Although headache treatment is not always effective, patients and doctors have hope of developing new drugs, since chronic headache is at the epicenter of the latest research and development of the pharmaceutical industry.
At various stages of development and clinical trials, there is a wide range of drugs acting on specific receptors and used in the emergency treatment of headaches. Some new drugs with specific mechanisms of action are described below.
Another important target for therapeutic treatment may be the CRG receptors. The promising results of the intravenous use of an HGHR antagonist (BIBN4096BS) and oral MK-0974 have been published. Intravenous administration of 2.5 mg of BIBN4096BS reduced headache within 2 hours in 66% of cases compared with the placebo group (27%).
Analysis of the results of phase III of the clinical study showed that the new oral antagonist of the CRP receptor (MK-0974) and rizatriptan® have comparable efficacy.

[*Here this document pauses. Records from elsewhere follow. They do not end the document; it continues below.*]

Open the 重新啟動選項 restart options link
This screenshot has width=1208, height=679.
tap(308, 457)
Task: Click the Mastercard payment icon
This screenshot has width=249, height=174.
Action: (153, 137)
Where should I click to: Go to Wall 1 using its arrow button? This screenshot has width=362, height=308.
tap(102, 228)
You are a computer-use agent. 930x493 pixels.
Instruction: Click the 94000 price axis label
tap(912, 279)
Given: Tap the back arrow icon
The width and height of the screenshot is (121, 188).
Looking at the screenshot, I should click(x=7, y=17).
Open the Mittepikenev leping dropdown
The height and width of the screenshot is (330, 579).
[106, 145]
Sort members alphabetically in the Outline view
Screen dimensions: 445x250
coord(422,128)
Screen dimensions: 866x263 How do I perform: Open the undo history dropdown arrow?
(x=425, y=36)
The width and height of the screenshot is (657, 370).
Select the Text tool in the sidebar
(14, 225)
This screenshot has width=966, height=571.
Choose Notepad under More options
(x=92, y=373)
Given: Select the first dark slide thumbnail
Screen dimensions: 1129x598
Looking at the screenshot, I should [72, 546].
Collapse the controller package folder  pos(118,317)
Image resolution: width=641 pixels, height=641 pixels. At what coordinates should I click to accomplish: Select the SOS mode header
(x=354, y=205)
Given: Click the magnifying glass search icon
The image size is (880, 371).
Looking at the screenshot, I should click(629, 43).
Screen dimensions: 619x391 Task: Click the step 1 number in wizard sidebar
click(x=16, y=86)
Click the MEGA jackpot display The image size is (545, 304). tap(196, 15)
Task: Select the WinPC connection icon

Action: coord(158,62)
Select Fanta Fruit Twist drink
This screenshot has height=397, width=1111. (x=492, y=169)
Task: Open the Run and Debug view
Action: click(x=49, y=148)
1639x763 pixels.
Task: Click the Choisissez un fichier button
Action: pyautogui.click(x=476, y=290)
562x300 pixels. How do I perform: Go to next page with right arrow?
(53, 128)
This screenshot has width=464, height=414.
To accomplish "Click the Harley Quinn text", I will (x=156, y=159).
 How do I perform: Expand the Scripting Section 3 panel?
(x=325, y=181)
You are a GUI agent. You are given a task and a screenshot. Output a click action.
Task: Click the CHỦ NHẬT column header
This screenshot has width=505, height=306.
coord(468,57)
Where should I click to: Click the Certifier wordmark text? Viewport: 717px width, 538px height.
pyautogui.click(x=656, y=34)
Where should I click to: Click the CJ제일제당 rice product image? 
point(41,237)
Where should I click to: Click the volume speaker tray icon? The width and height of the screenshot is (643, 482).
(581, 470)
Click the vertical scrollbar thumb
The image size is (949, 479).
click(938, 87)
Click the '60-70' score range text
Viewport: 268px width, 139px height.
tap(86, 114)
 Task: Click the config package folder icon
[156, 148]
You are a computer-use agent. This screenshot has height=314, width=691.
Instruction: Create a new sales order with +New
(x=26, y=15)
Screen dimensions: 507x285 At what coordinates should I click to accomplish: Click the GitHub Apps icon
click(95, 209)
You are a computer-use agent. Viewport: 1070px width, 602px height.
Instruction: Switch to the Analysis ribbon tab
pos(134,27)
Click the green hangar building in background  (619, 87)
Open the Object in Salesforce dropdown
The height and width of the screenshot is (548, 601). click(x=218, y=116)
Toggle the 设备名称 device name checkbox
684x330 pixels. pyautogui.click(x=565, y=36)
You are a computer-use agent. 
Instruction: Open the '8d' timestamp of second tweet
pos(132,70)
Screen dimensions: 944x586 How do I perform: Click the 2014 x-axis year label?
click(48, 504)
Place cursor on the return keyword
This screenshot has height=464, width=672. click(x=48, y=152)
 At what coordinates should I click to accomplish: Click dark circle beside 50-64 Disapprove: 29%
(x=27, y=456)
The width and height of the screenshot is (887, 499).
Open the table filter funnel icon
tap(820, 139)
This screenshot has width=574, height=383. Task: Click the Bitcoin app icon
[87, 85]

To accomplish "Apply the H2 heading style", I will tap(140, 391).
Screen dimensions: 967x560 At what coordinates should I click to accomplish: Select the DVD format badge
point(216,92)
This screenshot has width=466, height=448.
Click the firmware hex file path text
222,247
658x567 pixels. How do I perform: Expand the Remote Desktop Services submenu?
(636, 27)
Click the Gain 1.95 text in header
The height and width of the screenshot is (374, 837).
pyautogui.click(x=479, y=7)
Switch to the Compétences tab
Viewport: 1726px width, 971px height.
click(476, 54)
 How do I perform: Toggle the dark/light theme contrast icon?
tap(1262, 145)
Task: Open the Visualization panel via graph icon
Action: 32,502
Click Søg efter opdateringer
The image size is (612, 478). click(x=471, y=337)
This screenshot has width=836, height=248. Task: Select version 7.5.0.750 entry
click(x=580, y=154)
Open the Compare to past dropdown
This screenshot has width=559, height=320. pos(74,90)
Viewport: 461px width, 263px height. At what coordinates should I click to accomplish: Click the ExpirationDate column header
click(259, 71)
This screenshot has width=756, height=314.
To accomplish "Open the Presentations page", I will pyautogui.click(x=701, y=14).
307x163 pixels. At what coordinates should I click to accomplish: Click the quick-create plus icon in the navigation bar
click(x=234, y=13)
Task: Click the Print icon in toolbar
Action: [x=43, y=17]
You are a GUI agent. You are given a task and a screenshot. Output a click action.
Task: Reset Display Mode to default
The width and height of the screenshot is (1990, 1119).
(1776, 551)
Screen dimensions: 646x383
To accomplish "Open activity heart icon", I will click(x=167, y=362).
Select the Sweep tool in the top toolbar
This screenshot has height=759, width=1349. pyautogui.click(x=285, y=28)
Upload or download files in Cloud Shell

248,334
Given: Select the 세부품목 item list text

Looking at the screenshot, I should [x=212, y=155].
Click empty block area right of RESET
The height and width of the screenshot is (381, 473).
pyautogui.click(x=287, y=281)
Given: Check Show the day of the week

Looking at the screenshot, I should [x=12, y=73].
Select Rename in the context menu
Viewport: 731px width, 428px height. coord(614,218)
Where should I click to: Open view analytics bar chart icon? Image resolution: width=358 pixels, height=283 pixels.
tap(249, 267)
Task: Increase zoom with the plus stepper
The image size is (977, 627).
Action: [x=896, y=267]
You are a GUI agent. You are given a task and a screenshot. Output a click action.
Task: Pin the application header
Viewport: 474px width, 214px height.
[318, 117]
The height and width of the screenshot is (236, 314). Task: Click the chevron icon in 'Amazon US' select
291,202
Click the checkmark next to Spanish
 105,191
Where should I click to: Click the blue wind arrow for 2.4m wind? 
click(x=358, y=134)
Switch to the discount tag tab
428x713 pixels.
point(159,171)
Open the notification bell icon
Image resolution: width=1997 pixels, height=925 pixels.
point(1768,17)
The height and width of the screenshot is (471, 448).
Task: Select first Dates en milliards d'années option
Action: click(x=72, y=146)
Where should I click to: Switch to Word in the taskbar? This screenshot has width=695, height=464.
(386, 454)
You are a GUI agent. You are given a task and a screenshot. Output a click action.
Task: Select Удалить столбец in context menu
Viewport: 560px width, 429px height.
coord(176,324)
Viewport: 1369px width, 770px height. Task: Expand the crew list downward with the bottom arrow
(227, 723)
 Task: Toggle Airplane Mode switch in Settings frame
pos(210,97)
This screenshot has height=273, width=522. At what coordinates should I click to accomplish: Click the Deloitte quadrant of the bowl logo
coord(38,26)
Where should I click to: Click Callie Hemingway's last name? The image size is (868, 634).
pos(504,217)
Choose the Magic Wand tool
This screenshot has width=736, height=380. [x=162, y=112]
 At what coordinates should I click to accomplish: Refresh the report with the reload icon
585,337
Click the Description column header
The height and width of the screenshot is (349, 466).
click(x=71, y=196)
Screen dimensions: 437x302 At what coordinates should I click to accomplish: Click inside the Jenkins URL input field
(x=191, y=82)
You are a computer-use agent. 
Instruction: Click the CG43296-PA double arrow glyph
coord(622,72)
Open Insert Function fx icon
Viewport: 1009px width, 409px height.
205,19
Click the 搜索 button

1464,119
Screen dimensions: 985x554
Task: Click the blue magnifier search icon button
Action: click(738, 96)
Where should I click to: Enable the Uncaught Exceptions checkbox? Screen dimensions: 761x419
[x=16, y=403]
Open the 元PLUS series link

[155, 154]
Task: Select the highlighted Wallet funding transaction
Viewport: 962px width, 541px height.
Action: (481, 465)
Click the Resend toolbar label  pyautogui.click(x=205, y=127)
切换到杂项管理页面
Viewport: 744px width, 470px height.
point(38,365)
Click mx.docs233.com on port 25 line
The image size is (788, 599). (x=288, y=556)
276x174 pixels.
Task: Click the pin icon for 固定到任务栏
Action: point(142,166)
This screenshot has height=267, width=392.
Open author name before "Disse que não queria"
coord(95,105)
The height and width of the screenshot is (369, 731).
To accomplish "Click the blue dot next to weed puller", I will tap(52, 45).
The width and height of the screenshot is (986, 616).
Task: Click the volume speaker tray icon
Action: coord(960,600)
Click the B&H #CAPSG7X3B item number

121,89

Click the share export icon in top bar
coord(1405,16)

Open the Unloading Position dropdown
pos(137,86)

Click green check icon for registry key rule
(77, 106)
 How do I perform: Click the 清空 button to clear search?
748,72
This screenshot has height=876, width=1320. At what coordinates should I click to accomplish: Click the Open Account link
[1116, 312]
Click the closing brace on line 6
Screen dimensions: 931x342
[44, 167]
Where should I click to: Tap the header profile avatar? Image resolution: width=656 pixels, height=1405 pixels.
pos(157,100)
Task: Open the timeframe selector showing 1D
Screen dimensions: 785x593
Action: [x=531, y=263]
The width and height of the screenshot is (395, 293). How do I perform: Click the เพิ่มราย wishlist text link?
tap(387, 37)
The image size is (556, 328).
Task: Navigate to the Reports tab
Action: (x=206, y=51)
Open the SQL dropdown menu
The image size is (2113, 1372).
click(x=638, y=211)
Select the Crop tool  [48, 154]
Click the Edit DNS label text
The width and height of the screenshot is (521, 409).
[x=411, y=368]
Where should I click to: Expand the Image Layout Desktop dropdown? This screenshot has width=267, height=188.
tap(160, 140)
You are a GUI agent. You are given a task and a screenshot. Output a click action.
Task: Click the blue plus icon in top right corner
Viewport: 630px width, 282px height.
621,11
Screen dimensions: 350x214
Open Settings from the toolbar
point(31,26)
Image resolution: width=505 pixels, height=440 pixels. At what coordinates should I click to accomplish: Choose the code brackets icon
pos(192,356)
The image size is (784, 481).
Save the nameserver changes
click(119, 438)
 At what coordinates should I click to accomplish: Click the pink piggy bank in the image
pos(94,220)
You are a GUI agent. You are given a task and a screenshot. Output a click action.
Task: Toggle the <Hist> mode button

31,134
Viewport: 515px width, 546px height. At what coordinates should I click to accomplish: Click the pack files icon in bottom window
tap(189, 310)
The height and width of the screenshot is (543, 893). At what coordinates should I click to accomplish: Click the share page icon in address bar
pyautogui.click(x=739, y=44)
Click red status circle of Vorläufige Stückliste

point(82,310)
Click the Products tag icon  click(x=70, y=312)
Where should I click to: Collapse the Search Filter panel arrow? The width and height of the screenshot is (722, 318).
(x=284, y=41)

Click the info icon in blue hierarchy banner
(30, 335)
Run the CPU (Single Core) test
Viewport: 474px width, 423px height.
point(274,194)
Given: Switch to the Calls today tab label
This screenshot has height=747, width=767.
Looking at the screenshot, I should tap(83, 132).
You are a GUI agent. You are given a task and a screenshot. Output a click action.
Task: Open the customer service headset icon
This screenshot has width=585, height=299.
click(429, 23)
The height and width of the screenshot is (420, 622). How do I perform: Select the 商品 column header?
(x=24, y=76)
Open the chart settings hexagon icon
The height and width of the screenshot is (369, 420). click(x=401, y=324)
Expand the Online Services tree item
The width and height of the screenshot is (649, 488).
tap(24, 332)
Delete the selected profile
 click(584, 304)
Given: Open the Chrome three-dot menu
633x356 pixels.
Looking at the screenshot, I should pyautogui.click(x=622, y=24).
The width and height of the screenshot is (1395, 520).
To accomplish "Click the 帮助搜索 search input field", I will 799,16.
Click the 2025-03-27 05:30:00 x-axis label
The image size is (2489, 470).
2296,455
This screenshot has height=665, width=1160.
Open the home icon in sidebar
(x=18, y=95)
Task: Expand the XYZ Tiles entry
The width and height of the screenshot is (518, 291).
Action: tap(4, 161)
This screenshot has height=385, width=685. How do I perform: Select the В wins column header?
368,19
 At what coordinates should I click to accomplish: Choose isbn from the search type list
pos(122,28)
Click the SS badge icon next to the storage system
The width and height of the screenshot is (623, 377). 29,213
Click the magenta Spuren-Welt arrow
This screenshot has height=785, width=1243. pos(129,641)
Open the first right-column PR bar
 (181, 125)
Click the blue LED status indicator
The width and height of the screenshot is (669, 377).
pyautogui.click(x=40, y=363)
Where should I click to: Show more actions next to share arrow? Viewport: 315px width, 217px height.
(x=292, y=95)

Relief of pain for 2 hours was noted in 68% of subjects who took 300 mg of MK-0974, compared with 70% of those who took 10 mg of Rizatriptan®.
CRP receptor antagonists do not have a direct vasoconstrictor action, so they can be a good alternative for patients who are contraindicated triptans due to the risk of developing cardiovascular diseases or triptans inefficiency.
In treating headaches, carbon dioxide is of particular interest. Experimental studies have shown the ability of CO2 to suppress the activation of sensitive terminals and the release of OGCs, as proposed mechanisms to relieve headaches. The results of Phase II of the clinical study showed the effectiveness of 100% C02, used intranasally with a speed of 10 ml / s.
TRPV1 vanilloid receptors, located in the nucleus of the trigeminal nerve and the posterior roots, can be additional centers of pain sensitivity and the point of application of therapeutic agents for the treatment of migraine headaches. A preliminary clinical study of the TRPV1 receptor antagonist (SB705498) was interrupted due to its low efficacy.
However, a variety of medicinal substances have been developed that have shown higher efficacy in the treatment of migraine. So, at present, clinical trials are undergoing MK-2295 for the treatment of toothache.
Nitric oxide is another important substance involved in the pathogenesis of migraine. Nitric oxide synthetase inhibitor (GW274150) has anti-inflammatory and analgesic effects. The results of Phase II clinical trials of GW274150 for the treatment of migraine attacks have been received but not yet published.
Improve the effectiveness of the treatment of migraine attacks will help new ways of drug administration. The results of Phase I clinical trials showed the advantages of using sumatriptan in the form of an ionophoretic skin patch, since this method of administering the drug reduces the number of undesirable drug reactions compared with its subcutaneous administration. Subsequently, clinical studies should evaluate the effectiveness of the ionophoretic patch.